Scenario: Protecting private keys with cryptographic hardware
This scenario might be useful for a company that needs to increase the security of the system digital certificate private keys that are associated with the IBM i SSL-secured business transactions.
Situation:
A company has a system dedicated to handling business-to-business (B2B) transactions. This company's system specialist, Sam, has been informed by management of a security requirement from its B2B customers. The requirement is to increase the security of the system's digital certificate private keys that are associated with the SSL-secured business transactions that Sam's company performs. Sam has heard that there is a cryptographic hardware option available for systems that both encrypts and stores private keys associated with SSL transactions in tamper-responding hardware: a Cryptographic Coprocessor card.

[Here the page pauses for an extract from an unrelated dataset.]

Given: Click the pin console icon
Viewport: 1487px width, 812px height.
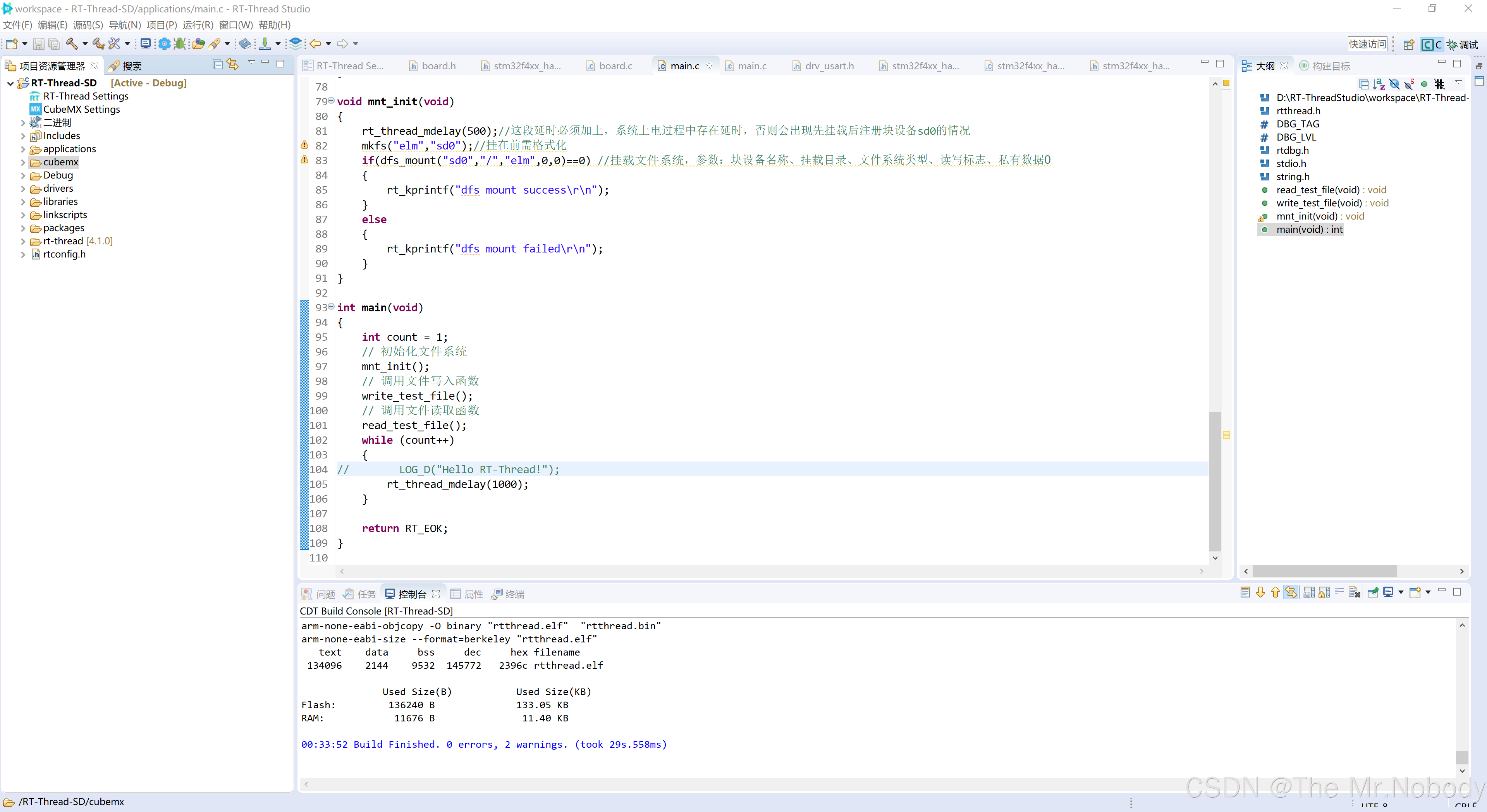Looking at the screenshot, I should click(x=1373, y=592).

Sam decides that the Cryptographic Coprocessor meets his company's requirement to increase the security of his company's system.
Details:
- The company's system has a Cryptographic Coprocessor installed and configured to store and protect private keys.
- Private keys are generated by the Cryptographic Coprocessor.
- Private keys are then stored on the Cryptographic Coprocessor.
- The Cryptographic Coprocessor resists both physical and electronic hacking attempts.
Prerequisites and assumptions:
- The system has a Cryptographic Coprocessor installed and configured
properly. Planning for the Cryptographic Coprocessor includes getting
SSL running on the system. Note: To use multiple Cryptographic Coprocessor cards for application SSL handshake processing, and securing private keys, Sam will need to ensure that his application can manage multiple private keys and certificates.
- Sam's company has Digital Certificate Manager (DCM) installed and configured, and uses it to manage public Internet certificates for SSL communications sessions.
- Sam's company obtain certificates from a public Certificate Authority (CA).
- The Cryptographic Coprocessor is varied on prior to using DCM. Otherwise, DCM will not provide a page for selecting a storage option as part of the certificate creation process.
Configuration steps:
- Ensure that the prerequisites and assumptions for this scenario have been met.
- Use the IBM Digital Certificate Manager (DCM) to create
a new digital certificate, or renew a current digital certificate:
- Select the type of certificate authority (CA) that is signing the current certificate.
- Select the Hardware as your storage option for certificate's private key.
- Select which cryptographic hardware device you want to store the certificate's private key on.
- Select a public CA to use.
The private key associated with the new digital certificate is now stored on the Cryptographic Coprocessor specified in Step 2.c. Sam can now go into the configuration for his company's web server and specify that the newly created certificate be used. Once he restarts the web server, it will be using the new certificate.